Tuesday, 8 April 2014


Looking back and looking forward

How the future looked in the year 2000

Exerpted from a conference presentation of fourteen years ago –
Nasty nineties. The nineties were a hard time for Conductive Education in the United Kingdom ... The trend was towards unpaid assistants, technological solutions, or even total change of paradigm. Paradigm-change has been striking in special education where the very concept of 'special' has been questioned to the point of denial.

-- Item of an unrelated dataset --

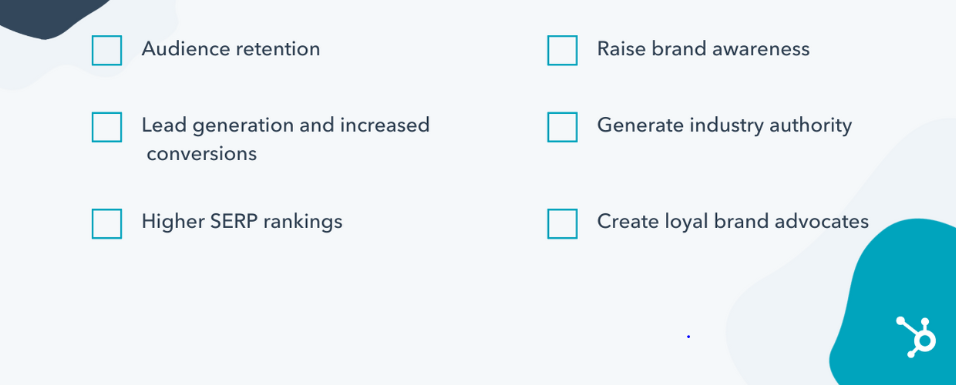This screenshot has height=385, width=956.
Task: Click the word conversions on second line
Action: [202, 154]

The strongest expression of the inclusion movement in the United Kingdom ... is explicit denial that there is any such thing as special pedagogy at all...

Survival. ...A few centres went to the wall in the Recession but most kept going and new ones have opened ... the conductive centres have learned to work harder and more frenetically in the continuingly harsh and unforgiving economic climate ... everyday survival has had to become a major (often the only) strategic goal.
Strains ...Several organisations entered the nineties with grandiose plans. They had to cut their cloth to suit the new times ... and only one adheres to a dream of the eighties that so many once shared, of providing an all-age system (even within the childhood years).
Division. ...For many, the prime drive has been to establish a local service in response to the needs of a family member … A further divisive dimension has been a general tendency for conductors to form one camp, their employers another ... the overall picture of Conductive Education in the United Kingdom for most of the nineties has been of individual organisations and sectors fighting their own corners to little wider effect...
Tectonic shift ...evolution appears increasingly to be readying itself for more radical change ... The precise shape of the emerging conductive map of the United Kingdom over the next few years remains obscure, though it seems likely that the new map that emerges will differ significantly from the map of the nineties.
Globalisation ...Conductive Education represents a strong and vigorous philosophy but collectively, in every country, its institutions are fragile and vulnerable in the face of powerful forces such as the drive for inclusion, professional hostility, financial constraint and demands for evidence-based practice ... Traditional methods of cross-national collaboration (mutual visits, conferences, publication etc.) require surplus wealth and wider aspirations frankly beyond the scope of most conductive centres which, as a result, often pursue their own development in almost total isolation, squandering scarce resources in continual reinvention of the wheel... 

The past is another country – isn't it? And we already know something of its future.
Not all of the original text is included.